==== Excerpted records ====

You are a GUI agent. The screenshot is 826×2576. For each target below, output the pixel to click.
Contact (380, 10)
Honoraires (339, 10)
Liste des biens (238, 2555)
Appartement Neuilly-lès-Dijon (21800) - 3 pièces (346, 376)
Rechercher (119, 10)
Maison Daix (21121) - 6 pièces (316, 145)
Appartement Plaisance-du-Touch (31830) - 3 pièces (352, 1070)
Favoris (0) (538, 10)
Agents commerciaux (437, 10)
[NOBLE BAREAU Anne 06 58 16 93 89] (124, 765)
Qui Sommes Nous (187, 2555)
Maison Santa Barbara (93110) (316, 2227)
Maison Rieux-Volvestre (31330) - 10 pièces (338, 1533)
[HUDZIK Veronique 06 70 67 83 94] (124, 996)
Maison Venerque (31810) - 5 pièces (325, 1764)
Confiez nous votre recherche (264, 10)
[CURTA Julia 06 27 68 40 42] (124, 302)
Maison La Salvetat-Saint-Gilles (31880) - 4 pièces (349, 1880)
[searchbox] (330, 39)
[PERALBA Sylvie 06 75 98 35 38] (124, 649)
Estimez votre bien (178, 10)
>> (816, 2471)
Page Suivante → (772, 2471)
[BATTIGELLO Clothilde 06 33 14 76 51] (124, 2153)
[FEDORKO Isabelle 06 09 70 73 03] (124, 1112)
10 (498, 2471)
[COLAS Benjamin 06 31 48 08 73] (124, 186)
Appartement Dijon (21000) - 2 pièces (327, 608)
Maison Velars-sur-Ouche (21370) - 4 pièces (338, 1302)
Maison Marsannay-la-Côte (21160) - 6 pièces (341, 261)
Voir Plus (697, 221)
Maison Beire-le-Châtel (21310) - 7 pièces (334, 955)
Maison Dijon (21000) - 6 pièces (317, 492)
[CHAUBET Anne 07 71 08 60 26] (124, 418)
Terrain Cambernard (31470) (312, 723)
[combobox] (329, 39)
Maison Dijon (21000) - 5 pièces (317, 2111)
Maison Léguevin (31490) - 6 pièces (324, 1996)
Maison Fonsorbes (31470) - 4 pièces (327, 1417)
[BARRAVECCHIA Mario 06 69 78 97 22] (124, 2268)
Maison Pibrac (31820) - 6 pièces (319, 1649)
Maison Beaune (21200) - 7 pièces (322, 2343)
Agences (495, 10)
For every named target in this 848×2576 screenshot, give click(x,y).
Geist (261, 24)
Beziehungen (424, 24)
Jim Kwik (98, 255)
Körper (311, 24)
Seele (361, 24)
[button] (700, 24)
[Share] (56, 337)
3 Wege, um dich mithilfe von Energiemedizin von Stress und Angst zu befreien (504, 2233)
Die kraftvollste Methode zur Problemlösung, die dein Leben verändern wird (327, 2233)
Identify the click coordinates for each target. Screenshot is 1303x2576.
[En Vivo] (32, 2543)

====

- Your goal -
Keep to the lines from the one containing "Identify the click" to the end of the entries above, and retype them exactly.

- Solution to this problem -
Identify the click coordinates for each target. Screenshot is 1303x2576.
[En Vivo] (32, 2543)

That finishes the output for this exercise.